DATA TO EXAMINE: Begin

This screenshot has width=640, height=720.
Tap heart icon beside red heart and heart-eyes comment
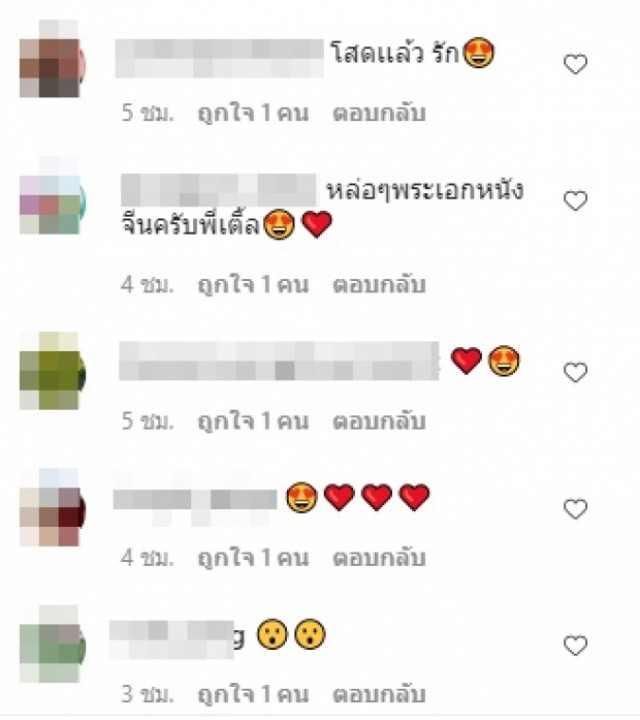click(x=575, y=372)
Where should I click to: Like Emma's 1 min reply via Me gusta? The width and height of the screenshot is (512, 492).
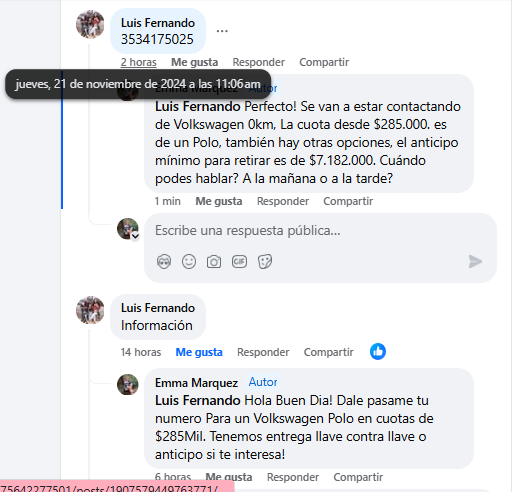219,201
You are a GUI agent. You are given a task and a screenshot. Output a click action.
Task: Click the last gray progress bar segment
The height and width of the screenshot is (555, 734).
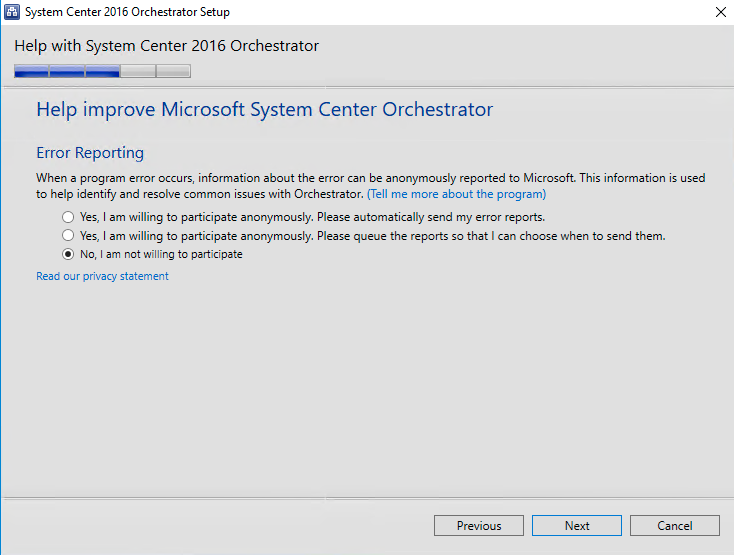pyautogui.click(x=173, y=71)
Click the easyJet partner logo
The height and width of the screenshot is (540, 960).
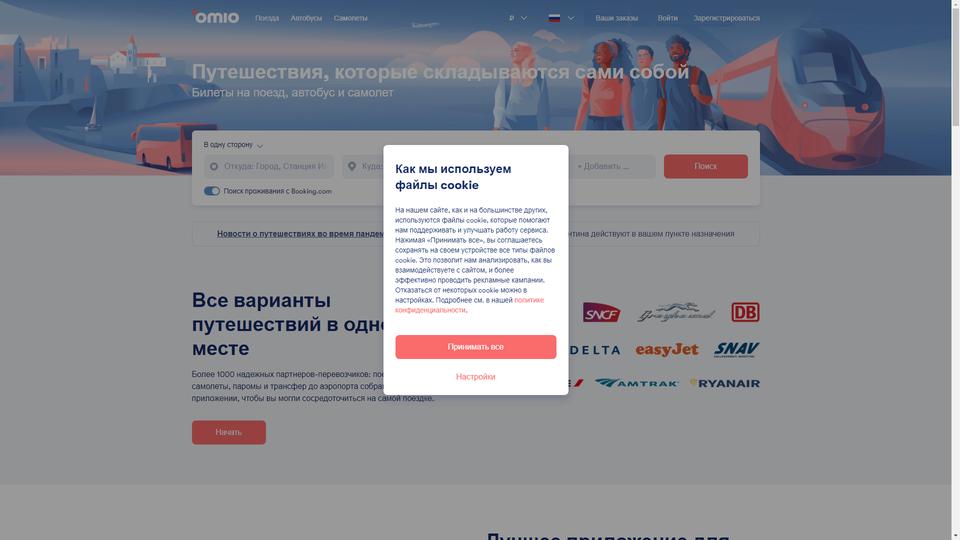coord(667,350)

DATA TO EXAMINE: End

## TO DO
Nothing but the lines from the one containing "Where should I" through the end of the entries is to be retyped, exactly as written and without pictures.

## WRITTEN ANSWER
Where should I click to: Like Emma's 1 min reply via Me gusta? The width and height of the screenshot is (512, 492).
219,201
You are a GUI agent. You are given a task and a screenshot. Output a click action.
Task: Click the last gray progress bar segment
The height and width of the screenshot is (555, 734).
pyautogui.click(x=173, y=71)
Click the easyJet partner logo
The height and width of the screenshot is (540, 960).
coord(667,350)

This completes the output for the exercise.